Similarly, the intraprotein interlink Cul1^K410–K750 was calculated to be on an average of approximately seven times more abundant in wild-type neddylated than unneddylated forms (Table 1; Fig. 3e). However, distinct from the Cul1^K337–K750 interlink, the C_α–C_α distances of K410 and K750 in the current models were determined to be 22.4 and 21.0 Å, respectively. Despite this similarity in their calculated proximities, the differential spectral abundance suggests that their cross-link is obstructed in unneddylated Cul1. In addition to distance, cross-linked peptide spectral abundance is influenced by the relative orientation of the lysine pair and their surroundings. In fact, K410 and K750 of unneddylated Cul1 point away from each other and are separated by other residues, which can presumably impede the cross-linking reaction. Similarly, an additional four Cul1 intraprotein interlinks (that is, Cul1^K464–K693, Cul1^K464–K743, Cul1^K693–K743 and Cul1^K431–K472) have no apparent correlation between their relative spectral abundance ratios and respective C_α–C_α distance (<30 Å). However, most of them can be rationalized based on the structural environment of the lysine residues in the context of the current structure models (Supplementary Fig. 3). The Cul1^K693–K743 interlink represents the only noticeable outlier, which is >30-folds more abundant in Nedd8∼Cul1–Rbx1 than Cul1–Rbx1, albeit a similar C_α–C_α distance in the two models. K693 and K743 are located on the H29 helix and the WHB domain, which together act as a single rigid body. Their preferred cross-links in the neddylated Cul1–Rbx1 cannot be explained without significant changes of the current model of Nedd8∼Cul1–Rbx1. Overall, our results suggest that certain regions in the Cul1 scaffold, including the structural elements where those lysines are located, likely undergo profound structural reorientations in response to neddylation.
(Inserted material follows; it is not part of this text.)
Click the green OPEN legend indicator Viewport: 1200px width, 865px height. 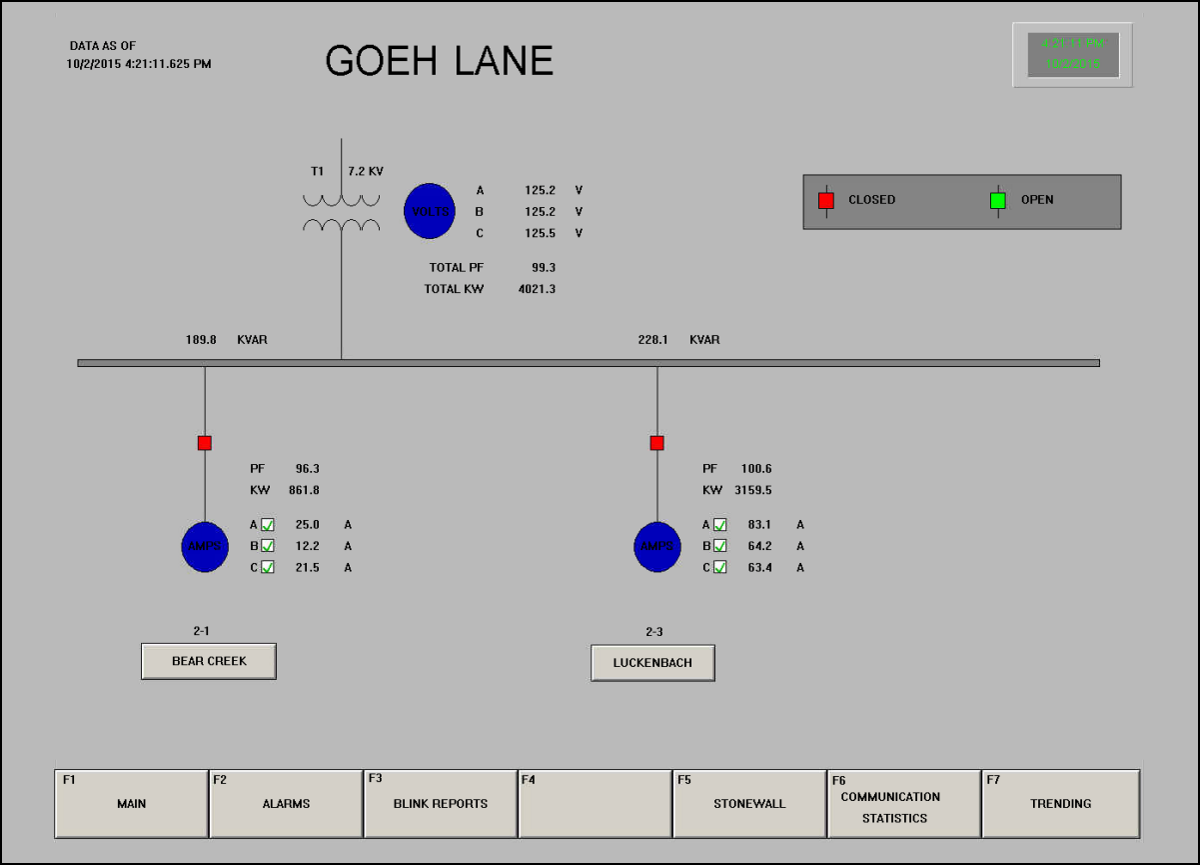(x=998, y=200)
To further dissect the impact of neddylation, we examined the three unique Cul1–Rbx1 interprotein K–K linkages identified here (Table 1; Figs 3 and 4). Two cross-links, Cul1^K743–Rbx1^K89 and Cul1^K750–Rbx1^K89, were quantitatively determined to have spectral abundances on an average of 10-fold higher in neddylated Cul1–Rbx1 compared with their unneddylated counterparts. Mapping of Cul^K743–Rbx1^K89 and Cul^K750–Rbx1^K89 to the Cul1–Rbx1 structure determines their C_α–C_α distances to be 31.9 and 34.1 Å, respectively, just outside the range covered by DMDSSO and accounting for their low cross-linking abundances. However, when mapped to our homology-derived models of neddylated Cul1–Rbx1 with either RING (I) or RING (II) conformations, those same interlinks yielded C_α–C_α distances of 59.2 Å (I)/66.0 Å (II) and 57.5 Å (I)/64.9 Å (II), respectively (Table 1; Fig. 3f), even more unlikely to be cross-linked by DMDSSO. Instead, these unusual cross-links must be explained by either the structural flexibility of the 'open-state' conformation exhibited by Nedd8∼Cul1–Rbx1 or a geometry different from the current model. In the crystal structure of Nedd8∼Cul5^CTD–Rbx1, neddylation causes the globular RING domain of Rbx1 to eject from the WHB while remaining tethered to the Cul5^CTD by its N-terminal sequence. As a result, Rbx1 is free to sample the 3D space above Cul5^CTD. Our observations on the three Cul1–Rbx1 interprotein interlinks indicate that such a dynamic topology is plausible and can account for the formation of linkages with lysine residues that are too distant to be cross-linked in the unneddylated complex.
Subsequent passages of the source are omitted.